• Directives
1/ In the OpenSER mailing-list message, what restriction applies when the uac module is used for authentication?
2/ Reproduce word for word the part of the OpenSER mailing-list message that opens with the words containing "You can use the" and closes with "the two interfaces.".
3/ Carry the OpenSER mailing-list message forward from its last line, in the same voice.

[Users] openser setup as a telephony gateway (to PSTN) for NAT'd clients

Ovidiu Sas sip.nslu at gmail.com
Mon May 14 23:55:56 CEST 2007


Hi Taylor,


see inline:

On 5/14/07, Taylor Carpenter <taylor at codecafe.com> wrote:
> Thanks for your reply Ovidiu.
>
> Is there any need to change any thing with the SIP request because of
> NAT?  Do I need to use rewritehost?  Before the NAT requirements I was
> doing ds_select_domain() for loadbalancing...  At some point I will want
> to do that again, but for the moment I am just wanting private lan
> traffic to be able to place outbound calls with the PSTN provider.

Yes, you can use rewritehost() to route your request.
lcr would work better here.

> On that note some (though not all) of the providers require auth and I
> would like OpenSER to provide the credentials so that the SIP clients
> only have to know about OpenSER to dial out... I have been using the uac
> module for that.

You can use the uac for authentication, but there are some
restrictions (your provider must accept authenticated INVITEs with the
same CSeq number).

> So is there anything special (besides RTP traffic) to do with the rest
> of the SIP packets before doing a t_relay()?
>
> The examples I have seen using rtpproxy used FAEE, FAEI, FAIE, FAII,
> etc.. I assume that all of those are not needed if everything is coming from
> the private side out to the internet (and PSTN provider).  Is that
> correct?
>

You will need to proxy the RTP traffic between the two interfaces.

• Available data
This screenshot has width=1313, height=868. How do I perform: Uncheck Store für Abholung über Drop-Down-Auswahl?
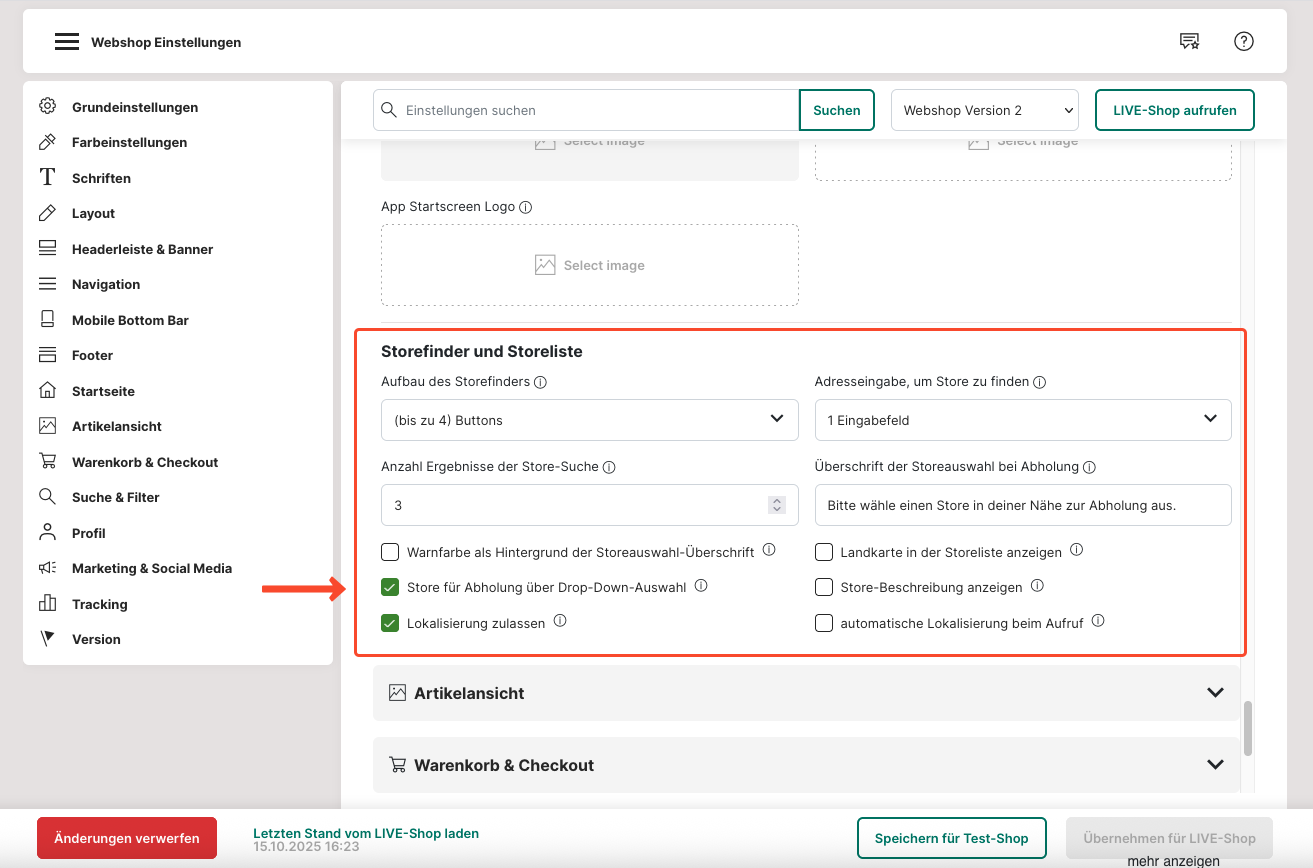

• Final answers
1/ The provider must accept authenticated INVITEs with the same CSeq number.

2/
You can use the uac for authentication, but there are some
restrictions (your provider must accept authenticated INVITEs with the
same CSeq number).

> So is there anything special (besides RTP traffic) to do with the rest
> of the SIP packets before doing a t_relay()?
>
> The examples I have seen using rtpproxy used FAEE, FAEI, FAIE, FAII,
> etc.. I assume that all of those are not needed if everything is coming from
> the private side out to the internet (and PSTN provider).  Is that
> correct?
>

You will need to proxy the RTP traffic between the two interfaces.

3/
> Taylor
>
>
> On Mon, May 14, 2007 at 04:06:50PM -0400, Ovidiu Sas wrote:
> > Hi Taylor,
> >
> > From what you describe here, this should be an easy setup:
> > - configure all your SIP clients to talk to openser (on the private
> > interface)
> > - in the openser config, as soon as you get an INVITE, route the
> > INVITE to the appropriate PSTN GW (based on your rules).  You can
> > hardcode them or use lcr.
> > - use rtpproxy to bridge the media
> >
> >
> > Hope this helps,
> > Ovidiu Sas
> >
> > On 5/14/07, Taylor Carpenter <taylor at codecafe.com> wrote:
> > >I may be misunderstanding things (very probably so), but all the
> > >examples for both SER and OpenSER that I have seen either do not do
> > >NAT or NAT but are not the "end point" for a UAC to the PSTN.  From
> > >what I can tell they are just sending on the SIP request to the next
> > >destination as is.  The setup I am trying to accomplish is
> > >
> > >    * SIP clients are all on a private network with connectivity to
> > >OpenSER directly on one interface (on the same private network)
> > >    * OpenSER's other interface is on the external network (internet
> > >facing)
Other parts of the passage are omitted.